THE REQUEST –
Reproduce every one of the lines below word for word, leaving out the pictures.

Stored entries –
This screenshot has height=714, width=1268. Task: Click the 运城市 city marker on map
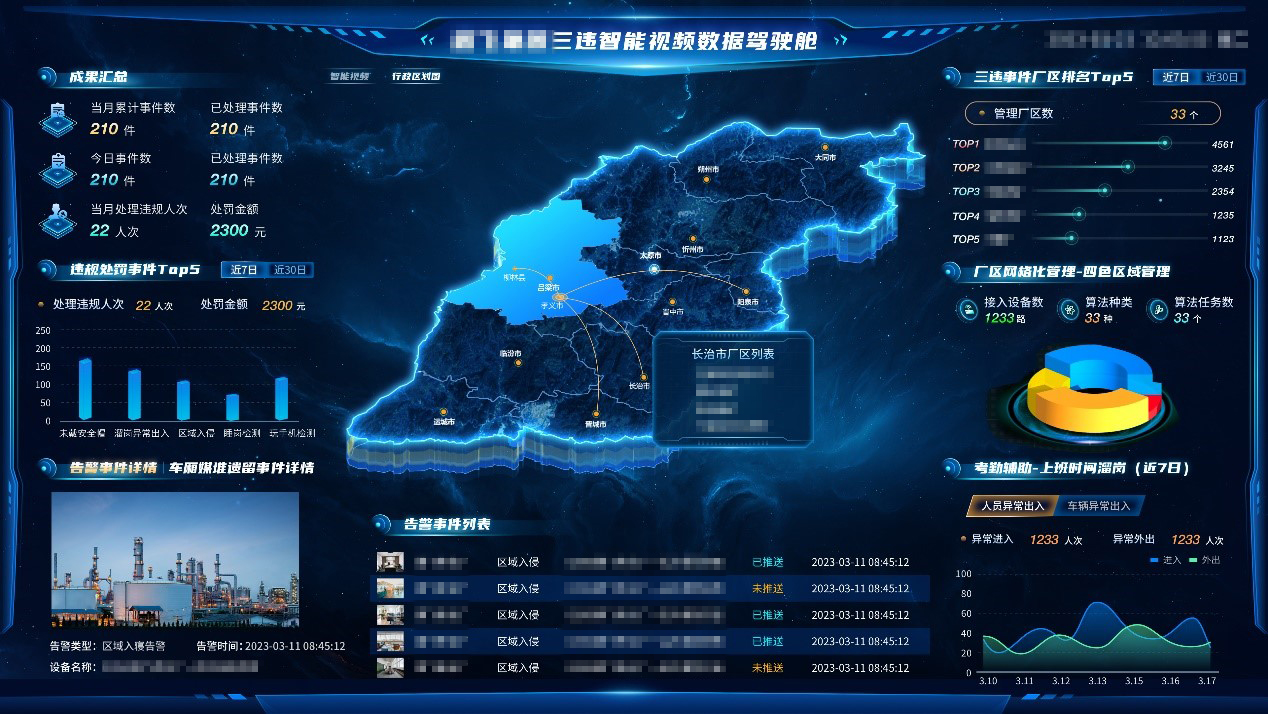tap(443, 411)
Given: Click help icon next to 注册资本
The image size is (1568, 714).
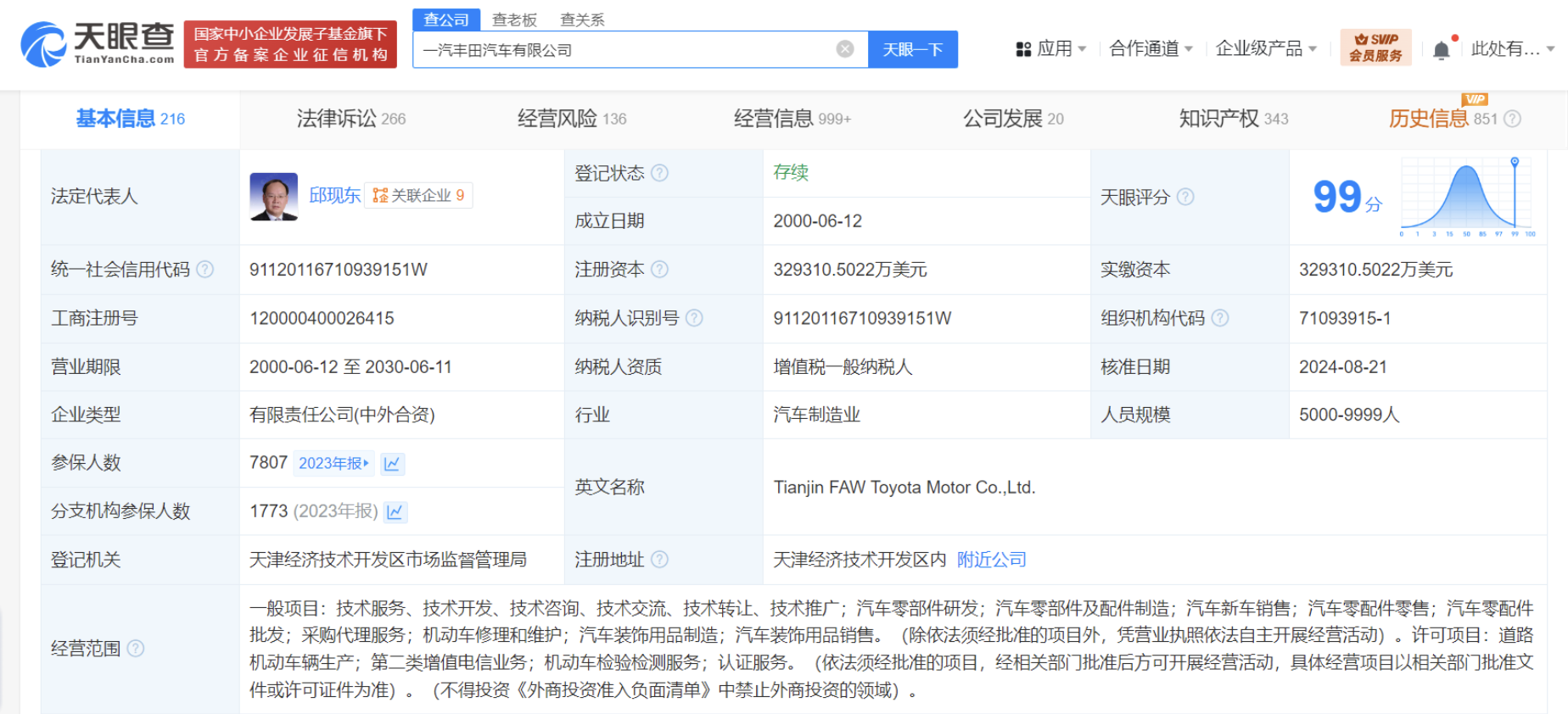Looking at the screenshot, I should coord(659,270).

EXERCISE RESULT –
This screenshot has height=714, width=1268. Task: Click the 运城市 city marker on map
tap(443, 411)
Given: Click help icon next to 注册资本
The image size is (1568, 714).
Looking at the screenshot, I should coord(659,270).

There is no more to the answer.